Oui. Prenons l'exemple d'un cas extrême : si quelqu'un vous postillonne au visage, le virus se positionne alors sur le masque et non dans votre bouche, ce qui est déjà une première étape. Par la suite, si vous prenez le masque à la main, le virus va être transféré du masque vers vos doigts. Comme nous avons tendance à nous toucher souvent le visage, il finira donc par arriver dans votre bouche ou votre nez.

Pour retirer correctement le masque, la technique est d'attraper directement l'élastique au niveau des oreilles, puis tirer vers l'avant. Le seul contact doit être entre la main et l'élastique. Ensuite, il faut soit jeter le masque, soit le laver à 60°C pour détruire le virus.

Le port du masque permet-il de réduire les gestes barrières ?

Non. Pour le Covid-19, il y a au moins deux modes de transmission : par les gouttelettes (protection par un masque), et par contact direct. Si vous mettez un masque, mais que vous touchez les portes à l'extérieur, vous pouvez entrer au contact avec le virus. Les gestes barrières, notamment le lavage des mains, évitent donc la transmission par contact direct.

L'autre geste barrière, la distanciation d'un mètre, est plus contestable. Nous ne savons pas à quel point le virus peut survivre en aérosol, c'est-à-dire en suspension dans l'air. Toutefois, plus la distance est grande, mieux c'est.

Il y a quelques semaines, les masques étaient jugés insuffisants pour protéger contre le virus. Le monde scientifique a-t-il réalisé de nouvelles découvertes ces dernières semaines, ou les discours politiques ont-ils simplement changé ?

Non, c'est totalement le dialogue qui a changé. Si je voulais être cynique, je dirais que les premiers messages étaient de dire que le masque ne sert pas car nous n'en avions pas suffisamment à disposition.

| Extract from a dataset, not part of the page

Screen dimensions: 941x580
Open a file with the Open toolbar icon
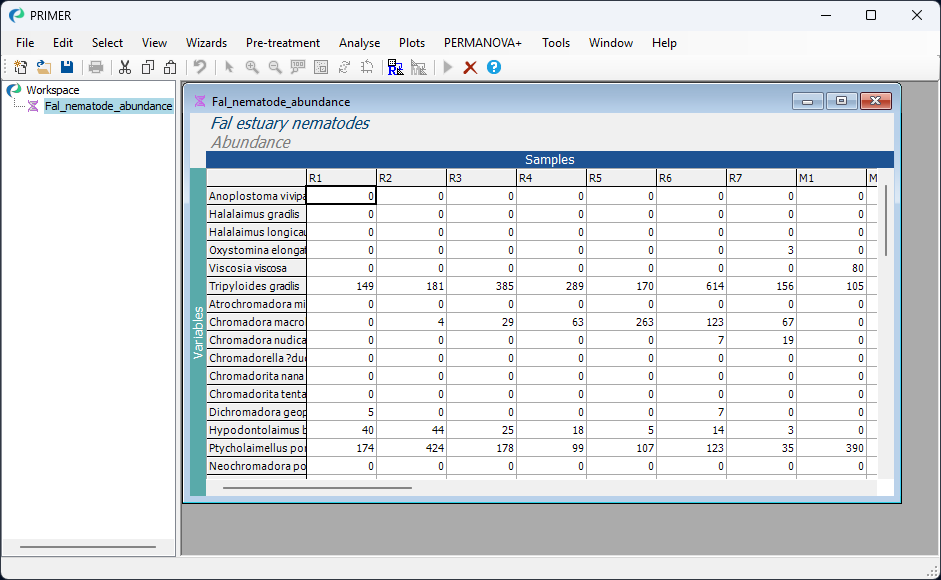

Maintenant que ce n'est plus le cas, le masque devient utile.

Au niveau de la science, nous calquons nos recherches du Sars-Cov-2 (le nom scientifique du nouveau coronavirus) sur ce que nous connaissons du Sars-Cov-1, apparu en 2003, du Mers, en 2012, et de la grippe. Nous savons désormais que le Sars-Cov-1 était beaucoup moins contagieux, ce qui signifie que le masque n'était pas utile tant qu'il y avait de la distanciation sociale. Dans la pandémie actuelle, nous n'avons pas découvert l'utilité du masque, mais nous ne savions pas à quel point ce virus était contagieux. Pour s'en protéger, le masque devient alors primordial.